Should I speak to somebody about my issues? I have done so to my mother in the past but it ends with her calling me crazy and that "she doesn''t know what to do to help me".
Yes. See a therapist. Sounds like you suffer from BPD(Borderline Personality Disorder) as well as OCD.
There is nothing wrong with you, but you should go see them just see what they say.
Good luck lad.
>>17658001
Wouldn't say he has borderline, then he would be more suicidal and keeping his relationships. I guess it's shizoid personality order (SPD)
>>17657995
OP pls tell me that your pic is of you and not made up.
>>17658028
I'd never use an iPhone
>>17658001
>Yes. See a therapist. Sounds like you suffer from BPD(Borderline Personality Disorder) as well as OCD.
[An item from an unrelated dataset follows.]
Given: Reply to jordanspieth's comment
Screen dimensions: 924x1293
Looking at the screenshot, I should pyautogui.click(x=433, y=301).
I'm convinced that it won't do me any good and that I will just end up having one person eventually become convinced I am a neurotic clusterfuck which will only give me more fodder to validate my thoughts. Also I am pretty against taking medication for any mental disorder.
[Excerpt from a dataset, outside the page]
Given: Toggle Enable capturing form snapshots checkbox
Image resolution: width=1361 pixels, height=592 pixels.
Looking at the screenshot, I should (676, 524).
A few days ago I was buying food for the week and I started to tear up in one of the isles because I was thinking about how isolated and lonely my existence is, I'm a grown adult male and these things shouldn't be happening to me. I seriously started considering seeing somebody about things after this
>>17658063
Don't fear therapy, if it's really SPD then there is almost no treatment except meds that can help you. Learn to live with it. Most people with SPD never go to a therapist, work in science and live secluded.
>>17658063
You really should see a doctor and take medication, you idiot.
Obviously you can see that normal people don't engage in those kinds of behavior. So what would a normal person do if they were in your situation, you ask?
RECEIVE MEDICAL ATTENTION
Everybody takes pills for their problems these days. Either learn how to function as a part of society, or banish yourself to the woods. You're going to end up like a crazy homeless bum injecting heroin under his toenail under a bridge with his fuckbuddy male partner Clarence.
Oh fuck now I am genuinely scared because I have this same problem sorta
>Never had friends in middle school so I gave my subconscious a persona
>Would talk to it and whenever I had problems I would talk to myself
>I'm older now but I can't just unthink all this
>Catch myself talking aloud saying random things in my head
>"That's why we hate her" "I never much liked him"
Please tell me this is just random banter and I am not a wacko
Alright, I'm going to arrange to see somebody at my university, maybe a counsellor at least to get some feedback on if i am as irregular as i think, or not.